John Berger (2001) speaks of this kind of synthesis in his description of the originality found in poetry: “Original has two meanings: it means a return to the origin, the first which engendered everything that followed; and it means that which has never occurred before. In poetry . . . the two senses are united in such a way that they are no longer contradictory” (p. 452). The old word is not destroyed, but is transformed by its own development. In this way the newly created word preserves a connection with its progenitor. If I had to turn to ideas to articulate something that is for me purely experiential, what these authors say captures much of what I find at times when writing.
When I listen to what writers understand about the origins of their own writings, many will say they write to face loss and to transform their suffering into something more bearable (Griffin in press). For some writers, this process is largely unconscious. Others acknowledge its central role in motivating their need to write. The writer William Maxwell (1980), who lost his mother at age ten during the Spanish influenza pandemic, goes so far as to say that writing makes it possible for one to “go on and lead his own life, undestroyed by what was not his doing” (p. 135; see Griffin 2022). In many of his novels, Maxwell at once relives the death of his mother and brings life to her as she becomes a permanent part of a text, much as she lives on within his mind: in perpetuity. For Maxwell and others I have studied, this act of writing requires ongoing creative activity. The writing must never stop.
My need to write (and read) has led me to new and unexpected places. It has deepened my sensibility and expanded my capacity to listen to my patients more creatively. I read psychoanalytic writers well known to me now in a new register and discover fresh meanings and uses of their language and ideas. I gratefully turn to works of fiction and personal essays by writers I respect to attune my mind so that that I am in a space to do my own writing. All of this has led to endless writing projects. And it provides me with a solvable problem when I awaken at 3:00
I have no formal training in creative writing or background in literary studies. I entered the reading world because there was a time in my life when I felt it was useful to me. This, in turn, led me to write. It is psychoanalysis—as a discipline, as an avenue for self-inquiry, as a way of life—that opened the door for me into the world of writing. I read texts the way I listen to patients and to myself when I am with them. The compass that guides my writing comes from my experience with the freedom/imprisonment, aliveness/deadness, and trueness/falseness I find within the analytic space. Every day I feel fortunate to have found psychoanalysis.

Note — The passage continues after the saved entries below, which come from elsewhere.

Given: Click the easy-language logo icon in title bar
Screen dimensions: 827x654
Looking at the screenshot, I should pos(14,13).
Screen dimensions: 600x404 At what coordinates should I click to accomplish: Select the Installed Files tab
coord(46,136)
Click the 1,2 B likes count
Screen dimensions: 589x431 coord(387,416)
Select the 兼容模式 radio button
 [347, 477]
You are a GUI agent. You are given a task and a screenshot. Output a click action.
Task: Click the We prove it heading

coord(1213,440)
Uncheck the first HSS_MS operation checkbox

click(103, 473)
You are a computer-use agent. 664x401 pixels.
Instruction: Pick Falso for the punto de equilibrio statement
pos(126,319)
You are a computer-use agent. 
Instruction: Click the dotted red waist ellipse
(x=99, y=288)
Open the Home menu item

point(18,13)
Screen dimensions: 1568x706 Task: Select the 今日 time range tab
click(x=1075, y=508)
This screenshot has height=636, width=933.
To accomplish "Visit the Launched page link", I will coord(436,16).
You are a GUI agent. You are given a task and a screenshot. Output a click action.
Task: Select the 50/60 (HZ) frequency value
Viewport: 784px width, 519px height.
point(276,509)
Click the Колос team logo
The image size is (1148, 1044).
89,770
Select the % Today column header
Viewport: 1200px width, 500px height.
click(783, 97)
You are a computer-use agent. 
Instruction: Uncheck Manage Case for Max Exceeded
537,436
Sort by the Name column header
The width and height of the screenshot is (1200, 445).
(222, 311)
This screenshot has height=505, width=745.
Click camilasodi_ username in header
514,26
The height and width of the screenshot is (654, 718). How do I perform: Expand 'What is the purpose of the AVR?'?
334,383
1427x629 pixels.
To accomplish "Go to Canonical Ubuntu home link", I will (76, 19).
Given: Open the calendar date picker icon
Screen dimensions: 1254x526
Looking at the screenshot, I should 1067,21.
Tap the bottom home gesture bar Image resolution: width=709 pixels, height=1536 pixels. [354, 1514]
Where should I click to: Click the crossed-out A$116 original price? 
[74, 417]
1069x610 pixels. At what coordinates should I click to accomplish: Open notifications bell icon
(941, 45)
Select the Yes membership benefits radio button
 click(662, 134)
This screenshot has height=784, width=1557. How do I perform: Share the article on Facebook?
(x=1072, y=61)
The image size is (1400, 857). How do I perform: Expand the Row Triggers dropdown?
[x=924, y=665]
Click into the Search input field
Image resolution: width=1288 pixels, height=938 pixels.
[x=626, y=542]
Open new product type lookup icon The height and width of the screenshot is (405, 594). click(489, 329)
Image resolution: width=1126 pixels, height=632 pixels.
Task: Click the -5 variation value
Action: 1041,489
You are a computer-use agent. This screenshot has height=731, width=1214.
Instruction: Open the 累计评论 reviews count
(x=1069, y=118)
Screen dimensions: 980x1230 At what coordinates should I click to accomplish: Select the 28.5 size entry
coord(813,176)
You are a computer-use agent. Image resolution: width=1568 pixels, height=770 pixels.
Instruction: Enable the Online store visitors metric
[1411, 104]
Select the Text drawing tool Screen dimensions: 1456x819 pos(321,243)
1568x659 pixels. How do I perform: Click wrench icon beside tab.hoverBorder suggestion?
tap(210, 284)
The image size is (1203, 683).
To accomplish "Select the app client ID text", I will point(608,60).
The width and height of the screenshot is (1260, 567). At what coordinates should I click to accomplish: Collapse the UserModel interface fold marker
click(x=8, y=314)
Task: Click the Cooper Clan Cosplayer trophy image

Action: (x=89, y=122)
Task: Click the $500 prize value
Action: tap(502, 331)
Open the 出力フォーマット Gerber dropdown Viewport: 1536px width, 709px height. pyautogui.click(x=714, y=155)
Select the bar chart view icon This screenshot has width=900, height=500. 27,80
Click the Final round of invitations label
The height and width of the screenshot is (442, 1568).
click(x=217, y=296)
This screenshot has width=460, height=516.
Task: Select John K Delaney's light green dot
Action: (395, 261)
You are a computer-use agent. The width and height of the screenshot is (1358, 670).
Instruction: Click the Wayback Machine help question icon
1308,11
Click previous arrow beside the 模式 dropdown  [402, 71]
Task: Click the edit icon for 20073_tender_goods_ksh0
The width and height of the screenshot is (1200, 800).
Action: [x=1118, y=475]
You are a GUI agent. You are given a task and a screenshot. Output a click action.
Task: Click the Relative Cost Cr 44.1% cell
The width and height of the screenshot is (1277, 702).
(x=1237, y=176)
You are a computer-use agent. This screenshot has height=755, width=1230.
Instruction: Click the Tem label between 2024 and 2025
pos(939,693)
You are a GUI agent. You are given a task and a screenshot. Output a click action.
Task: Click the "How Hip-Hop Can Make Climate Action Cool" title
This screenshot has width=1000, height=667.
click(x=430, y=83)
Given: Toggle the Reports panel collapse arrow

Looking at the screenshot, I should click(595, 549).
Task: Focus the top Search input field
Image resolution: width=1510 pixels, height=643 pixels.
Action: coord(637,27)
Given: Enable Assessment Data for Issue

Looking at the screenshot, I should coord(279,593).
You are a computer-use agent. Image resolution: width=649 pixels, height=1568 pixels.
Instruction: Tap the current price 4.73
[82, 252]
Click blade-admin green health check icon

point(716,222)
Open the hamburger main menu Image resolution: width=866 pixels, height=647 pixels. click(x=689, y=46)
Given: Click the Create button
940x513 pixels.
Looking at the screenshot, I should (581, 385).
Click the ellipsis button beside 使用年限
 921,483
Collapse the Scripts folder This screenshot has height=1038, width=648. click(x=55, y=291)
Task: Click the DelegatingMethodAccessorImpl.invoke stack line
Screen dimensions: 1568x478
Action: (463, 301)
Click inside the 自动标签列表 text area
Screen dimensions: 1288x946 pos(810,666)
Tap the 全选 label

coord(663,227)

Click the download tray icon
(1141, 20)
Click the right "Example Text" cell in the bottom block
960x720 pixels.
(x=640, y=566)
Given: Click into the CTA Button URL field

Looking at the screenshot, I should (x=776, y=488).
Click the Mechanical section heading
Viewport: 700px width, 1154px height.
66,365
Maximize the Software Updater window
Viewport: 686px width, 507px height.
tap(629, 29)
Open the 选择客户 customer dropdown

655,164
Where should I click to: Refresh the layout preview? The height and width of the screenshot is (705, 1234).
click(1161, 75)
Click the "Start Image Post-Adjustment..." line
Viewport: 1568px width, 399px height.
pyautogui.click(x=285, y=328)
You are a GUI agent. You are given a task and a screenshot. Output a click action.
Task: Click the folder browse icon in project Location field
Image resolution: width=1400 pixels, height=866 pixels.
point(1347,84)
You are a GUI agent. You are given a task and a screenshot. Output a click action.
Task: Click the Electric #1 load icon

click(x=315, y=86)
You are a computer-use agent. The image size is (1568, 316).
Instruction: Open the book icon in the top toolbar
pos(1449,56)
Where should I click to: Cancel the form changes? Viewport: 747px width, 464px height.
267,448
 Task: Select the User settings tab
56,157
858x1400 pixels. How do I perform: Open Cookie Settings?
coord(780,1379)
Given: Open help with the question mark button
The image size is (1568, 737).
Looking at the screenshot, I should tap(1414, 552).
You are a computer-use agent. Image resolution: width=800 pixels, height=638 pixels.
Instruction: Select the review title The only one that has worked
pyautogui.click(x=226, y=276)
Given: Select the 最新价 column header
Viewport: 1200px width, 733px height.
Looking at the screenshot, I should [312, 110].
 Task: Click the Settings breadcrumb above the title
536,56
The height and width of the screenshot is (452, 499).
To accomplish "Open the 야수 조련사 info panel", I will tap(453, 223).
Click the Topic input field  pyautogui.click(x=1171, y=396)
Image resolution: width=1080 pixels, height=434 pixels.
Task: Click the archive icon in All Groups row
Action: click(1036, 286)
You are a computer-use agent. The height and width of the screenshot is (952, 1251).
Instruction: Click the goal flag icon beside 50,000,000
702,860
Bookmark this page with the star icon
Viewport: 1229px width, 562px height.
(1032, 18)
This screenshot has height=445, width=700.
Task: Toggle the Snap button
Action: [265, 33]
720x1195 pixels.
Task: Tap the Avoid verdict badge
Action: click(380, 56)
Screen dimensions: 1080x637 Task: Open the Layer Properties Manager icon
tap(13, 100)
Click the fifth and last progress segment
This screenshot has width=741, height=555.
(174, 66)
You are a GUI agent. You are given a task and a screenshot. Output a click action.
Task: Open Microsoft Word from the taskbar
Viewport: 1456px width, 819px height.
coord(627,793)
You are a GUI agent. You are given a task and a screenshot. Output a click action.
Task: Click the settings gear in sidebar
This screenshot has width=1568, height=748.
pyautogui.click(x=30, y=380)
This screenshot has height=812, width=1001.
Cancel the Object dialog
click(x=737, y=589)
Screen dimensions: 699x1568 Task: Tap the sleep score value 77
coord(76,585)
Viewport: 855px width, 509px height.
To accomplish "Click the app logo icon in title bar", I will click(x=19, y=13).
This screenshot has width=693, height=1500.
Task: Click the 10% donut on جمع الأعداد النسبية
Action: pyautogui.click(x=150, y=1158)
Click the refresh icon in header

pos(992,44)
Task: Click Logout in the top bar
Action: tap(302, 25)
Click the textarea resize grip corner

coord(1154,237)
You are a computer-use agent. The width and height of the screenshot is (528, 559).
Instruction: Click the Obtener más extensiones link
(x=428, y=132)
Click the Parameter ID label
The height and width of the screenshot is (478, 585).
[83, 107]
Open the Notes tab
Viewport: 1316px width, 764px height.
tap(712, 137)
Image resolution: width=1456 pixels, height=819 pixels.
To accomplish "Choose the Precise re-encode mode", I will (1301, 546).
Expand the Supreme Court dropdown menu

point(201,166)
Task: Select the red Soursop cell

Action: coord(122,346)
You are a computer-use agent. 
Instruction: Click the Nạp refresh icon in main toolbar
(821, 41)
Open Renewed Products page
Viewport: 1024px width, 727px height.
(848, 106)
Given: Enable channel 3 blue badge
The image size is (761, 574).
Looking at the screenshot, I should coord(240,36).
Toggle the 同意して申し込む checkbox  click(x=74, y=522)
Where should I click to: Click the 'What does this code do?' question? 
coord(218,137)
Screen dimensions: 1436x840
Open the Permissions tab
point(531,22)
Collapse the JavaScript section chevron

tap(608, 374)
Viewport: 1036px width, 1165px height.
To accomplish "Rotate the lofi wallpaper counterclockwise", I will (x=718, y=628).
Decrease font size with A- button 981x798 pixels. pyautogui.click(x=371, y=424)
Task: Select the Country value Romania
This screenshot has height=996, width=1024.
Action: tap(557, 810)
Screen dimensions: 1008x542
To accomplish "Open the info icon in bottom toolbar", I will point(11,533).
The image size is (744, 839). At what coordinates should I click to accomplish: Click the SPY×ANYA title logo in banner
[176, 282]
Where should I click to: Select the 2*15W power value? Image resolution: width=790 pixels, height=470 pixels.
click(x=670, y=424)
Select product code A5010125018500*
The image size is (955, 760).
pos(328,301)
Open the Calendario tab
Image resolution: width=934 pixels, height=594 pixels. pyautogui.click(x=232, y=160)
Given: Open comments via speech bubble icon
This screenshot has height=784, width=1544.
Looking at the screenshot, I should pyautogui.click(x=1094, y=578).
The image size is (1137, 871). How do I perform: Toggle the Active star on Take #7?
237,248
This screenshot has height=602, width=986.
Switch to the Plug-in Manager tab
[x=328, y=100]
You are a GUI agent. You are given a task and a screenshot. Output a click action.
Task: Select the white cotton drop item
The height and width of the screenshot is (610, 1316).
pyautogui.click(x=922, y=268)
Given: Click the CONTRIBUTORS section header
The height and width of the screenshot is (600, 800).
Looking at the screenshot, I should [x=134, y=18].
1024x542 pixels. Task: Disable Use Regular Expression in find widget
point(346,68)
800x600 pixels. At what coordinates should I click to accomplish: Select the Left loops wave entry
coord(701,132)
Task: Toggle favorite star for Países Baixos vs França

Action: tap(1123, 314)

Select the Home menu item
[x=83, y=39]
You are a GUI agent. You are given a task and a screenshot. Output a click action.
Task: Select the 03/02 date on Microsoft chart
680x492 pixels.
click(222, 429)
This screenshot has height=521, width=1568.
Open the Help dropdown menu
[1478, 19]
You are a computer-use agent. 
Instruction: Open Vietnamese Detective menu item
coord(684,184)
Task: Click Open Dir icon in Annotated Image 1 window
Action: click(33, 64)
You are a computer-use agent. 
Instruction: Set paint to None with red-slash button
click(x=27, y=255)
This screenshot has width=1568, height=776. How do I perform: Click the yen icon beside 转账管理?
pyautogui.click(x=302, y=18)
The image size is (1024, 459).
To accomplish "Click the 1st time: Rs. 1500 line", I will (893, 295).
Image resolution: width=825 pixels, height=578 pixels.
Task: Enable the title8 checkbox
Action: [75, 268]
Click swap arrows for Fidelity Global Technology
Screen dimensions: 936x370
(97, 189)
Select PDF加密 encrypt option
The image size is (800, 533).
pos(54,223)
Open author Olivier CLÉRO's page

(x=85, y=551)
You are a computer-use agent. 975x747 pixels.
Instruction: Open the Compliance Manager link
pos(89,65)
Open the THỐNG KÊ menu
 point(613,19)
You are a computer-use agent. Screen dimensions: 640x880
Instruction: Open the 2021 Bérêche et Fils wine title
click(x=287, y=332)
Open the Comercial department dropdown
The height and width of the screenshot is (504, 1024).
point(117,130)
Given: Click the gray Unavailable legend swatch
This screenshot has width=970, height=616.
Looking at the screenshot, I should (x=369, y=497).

Perhaps one only knows what is essential when there is the threat of losing it. Recently, over the course of several months, I have experienced significant pain related to a medical problem, something that has made it difficult for me to write. I became filled with dread that this state would be permanent, that it would rob me of my capacity to write. There is only one way to find out.
My need to write has long taken on a life of its own. I cannot name a singular motivating force that keeps me writing. But there are times that, as I write, I get a glimpse of the time before. It is then that I feel what I imagine it was like for me to be near the person I lost. I find reassurance that something of the life of that time and place remains.